Deformation and Viewpoint Invariant Color Histograms
J. Domke and Y. Aloimonos
BMVC 2006 pdf
We develop a theoretical basis for creating color histograms that are invariant under deformation or changes in viewpoint. The gradients in different color channels weight the influence of a pixel on the histogram so as to cancel out the changes induced by deformations. Experiments show these histograms to be invariant under a variety of distortions and changes in viewpoint.
A Probabilistic Notion of Correspondence and the Epipolar Constraint
J. Domke and Y. Aloimonos
3DPVT 2006 pdf
We present a probabilistic framework for correspondence and egomotion. First, we suggest computing probability distributions of correspondence. This has the advantage of being robust to points subject to the aperture effect and repetitive structure, while giving up no information at feature points. Additionally, correspondence probability distributions can be computed for every point in the scene. Next, we generate a probability distribution over the motions, from these correspondence probability distributions, through a probabilistic notion of the epipolar constraint. Finding the maximum in this distribution is shown to be a generalization of least-squared epipolar minimization. We will show that because our technique allows so much correspondence information to be extracted, more accurate egomotion estimation is possible.
Integration of Visual and Inertial Information for Egomotion: a Stochastic Approach
J. Domke and Y. Aloimonos
ICRA 2006 pdf
We present a probabilistic framework for visual correspondence, inertial measurements and Egomotion. First, we describe a simple method based on Gabor filters to produce correspondence probability distributions. Next, we generate a noise model for inertial measurements. Probability distributions over the motions are then computed directly from the correspondence distributions and the inertial measurements. We investigate combining the inertial and visual information for a single distribution over the motions. We find that with smaller amounts of correspondence information, fusion of the visual data with the inertial sensor results in much better Egomotion estimation. This is essentially because inertial measurements decrease the "translation-rotation" ambiguity. However, when more correspondence information is used, this ambiguity is reduced to such a degree that the inertial measurements provide negligible improvement in accuracy. This suggests that inertial and visual information are more closely integrated in a compositional sense.
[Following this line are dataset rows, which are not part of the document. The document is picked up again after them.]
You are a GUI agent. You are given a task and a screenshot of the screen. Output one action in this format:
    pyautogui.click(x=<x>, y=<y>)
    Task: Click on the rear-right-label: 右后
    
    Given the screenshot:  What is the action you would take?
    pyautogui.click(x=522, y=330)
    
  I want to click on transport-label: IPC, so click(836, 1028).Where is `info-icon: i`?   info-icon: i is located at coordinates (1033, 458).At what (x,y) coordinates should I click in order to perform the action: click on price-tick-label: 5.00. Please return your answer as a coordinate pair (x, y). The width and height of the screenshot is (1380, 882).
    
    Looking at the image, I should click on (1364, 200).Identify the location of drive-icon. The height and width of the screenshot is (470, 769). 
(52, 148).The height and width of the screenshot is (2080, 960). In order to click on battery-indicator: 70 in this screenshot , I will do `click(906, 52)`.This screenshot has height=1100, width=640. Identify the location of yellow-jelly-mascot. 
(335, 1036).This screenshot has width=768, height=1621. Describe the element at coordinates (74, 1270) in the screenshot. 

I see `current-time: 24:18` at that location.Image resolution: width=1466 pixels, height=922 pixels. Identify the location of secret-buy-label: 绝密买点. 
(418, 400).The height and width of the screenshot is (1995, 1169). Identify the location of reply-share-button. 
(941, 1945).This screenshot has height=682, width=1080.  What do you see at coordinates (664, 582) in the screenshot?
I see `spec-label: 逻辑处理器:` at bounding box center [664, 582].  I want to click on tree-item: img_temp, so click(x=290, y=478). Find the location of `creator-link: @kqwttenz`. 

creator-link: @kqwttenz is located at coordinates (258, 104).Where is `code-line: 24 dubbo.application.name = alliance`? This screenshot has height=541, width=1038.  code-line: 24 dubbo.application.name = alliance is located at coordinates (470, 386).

A Probabilistic Framework for Correspondence and Egomotion
J. Domke and Y. Aloimonos
ICCV WDV 2005 pdf
This paper is an argument for two assertions: First, that by representing correspondence probabilistically, drastically more correspondence information can be extracted from images. Second, that by increasing the amount of correspondence information used, more accurate egomotion estimation is possible. We present a novel approach illustrating these principles.
We first present a framework for using Gabor filters to generate such correspondence probability distributions. Essentially, different filters 'vote' on the correct correspondence in a way giving their relative likelihoods. Next, we use the epipolar constraint to generate a probability distribution over the possible motions. As the amount of correspondence information is increased, the set of motions yielding significant probabilities is shown to "shrink" to the correct motion.